- Cover of 7-inch single

Single by Deacon Blue

from the album When the World Knows Your Name
- B-side: "Long Window to Love"; "London A to Z"; "Back Here in Beanoland";
- Released: May 1989
- Genre: Pop rock, sophisti-pop
- Length: 3:54
- Label: Columbia
- Songwriters: Ricky Ross; James Prime;
- Producer: Warne Livesey

Deacon Blue singles chronology
| "Wages Day" (1989) | "Fergus Sings the Blues" (1989) | "Love and Regret" (1989) |

= Fergus Sings the Blues =

"Fergus Sings the Blues" is the third single from the album When the World Knows Your Name by the Scottish rock band Deacon Blue.

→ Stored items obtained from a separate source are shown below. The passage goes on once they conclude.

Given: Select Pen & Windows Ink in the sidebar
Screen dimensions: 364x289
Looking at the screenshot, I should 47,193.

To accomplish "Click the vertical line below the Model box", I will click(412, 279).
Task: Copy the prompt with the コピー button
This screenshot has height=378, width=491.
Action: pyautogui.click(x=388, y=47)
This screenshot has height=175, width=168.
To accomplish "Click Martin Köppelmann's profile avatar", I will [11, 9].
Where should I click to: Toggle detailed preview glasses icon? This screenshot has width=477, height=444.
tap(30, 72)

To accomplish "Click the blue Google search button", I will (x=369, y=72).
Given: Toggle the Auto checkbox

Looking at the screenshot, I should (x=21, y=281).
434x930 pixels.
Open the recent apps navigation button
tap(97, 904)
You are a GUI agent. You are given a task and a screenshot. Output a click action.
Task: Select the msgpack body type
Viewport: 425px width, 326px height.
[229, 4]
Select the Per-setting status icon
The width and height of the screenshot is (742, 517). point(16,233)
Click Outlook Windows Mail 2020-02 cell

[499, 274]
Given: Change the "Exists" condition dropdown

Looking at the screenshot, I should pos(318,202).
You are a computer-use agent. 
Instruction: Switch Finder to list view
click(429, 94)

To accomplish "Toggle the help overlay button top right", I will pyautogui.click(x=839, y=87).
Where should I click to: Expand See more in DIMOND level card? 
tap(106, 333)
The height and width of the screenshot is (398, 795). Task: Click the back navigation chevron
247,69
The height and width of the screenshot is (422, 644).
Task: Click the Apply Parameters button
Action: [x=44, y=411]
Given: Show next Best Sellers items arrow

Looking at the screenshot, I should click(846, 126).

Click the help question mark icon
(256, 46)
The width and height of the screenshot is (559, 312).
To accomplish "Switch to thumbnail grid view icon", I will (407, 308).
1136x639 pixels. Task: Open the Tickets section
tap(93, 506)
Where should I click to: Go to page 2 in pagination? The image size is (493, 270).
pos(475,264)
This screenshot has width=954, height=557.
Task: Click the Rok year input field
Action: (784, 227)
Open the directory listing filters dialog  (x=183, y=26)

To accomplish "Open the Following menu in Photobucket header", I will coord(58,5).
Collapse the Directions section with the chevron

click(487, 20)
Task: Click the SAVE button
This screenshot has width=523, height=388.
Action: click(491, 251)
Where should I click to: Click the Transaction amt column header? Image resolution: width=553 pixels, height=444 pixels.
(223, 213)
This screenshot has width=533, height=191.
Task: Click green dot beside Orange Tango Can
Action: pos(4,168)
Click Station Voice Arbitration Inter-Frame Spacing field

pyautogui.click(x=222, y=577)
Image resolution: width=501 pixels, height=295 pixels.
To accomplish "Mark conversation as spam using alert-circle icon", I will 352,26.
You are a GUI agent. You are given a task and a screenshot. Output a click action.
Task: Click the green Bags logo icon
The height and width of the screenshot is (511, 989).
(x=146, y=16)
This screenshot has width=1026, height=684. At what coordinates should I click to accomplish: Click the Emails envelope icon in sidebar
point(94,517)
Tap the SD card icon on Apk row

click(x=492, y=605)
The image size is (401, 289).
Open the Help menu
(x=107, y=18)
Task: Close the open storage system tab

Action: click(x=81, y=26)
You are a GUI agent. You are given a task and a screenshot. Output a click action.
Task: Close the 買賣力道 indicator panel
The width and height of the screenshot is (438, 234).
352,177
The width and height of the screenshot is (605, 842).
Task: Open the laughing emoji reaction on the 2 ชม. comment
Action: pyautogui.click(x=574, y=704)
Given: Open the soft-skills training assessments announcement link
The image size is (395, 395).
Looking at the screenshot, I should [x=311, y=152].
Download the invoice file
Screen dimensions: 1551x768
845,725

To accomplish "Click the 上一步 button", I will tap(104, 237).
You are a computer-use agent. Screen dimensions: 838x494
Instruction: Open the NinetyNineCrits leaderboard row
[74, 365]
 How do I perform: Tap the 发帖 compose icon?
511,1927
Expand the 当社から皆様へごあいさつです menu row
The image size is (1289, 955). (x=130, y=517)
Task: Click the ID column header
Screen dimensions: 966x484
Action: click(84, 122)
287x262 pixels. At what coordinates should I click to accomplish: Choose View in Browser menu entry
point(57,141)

Writer Ricky Ross has stated in an interview with Johnnie Walker and on SpectatorTV that the song was inspired by "Gael's Blue" by Scottish singer-songwriter Michael Marra.

Homesick James was mentioned by name in "Fergus Sings the Blues", by the lyric "Homesick James, my biggest influence". James & Bobby Purify were also name-checked in the following line, "Tell me why, James & Bobby Purify".

The main B-side is "Long Window to Love". Some versions of the single contain one or more of the following additional B-sides: "London A to Z", and "Back Here in Beanoland".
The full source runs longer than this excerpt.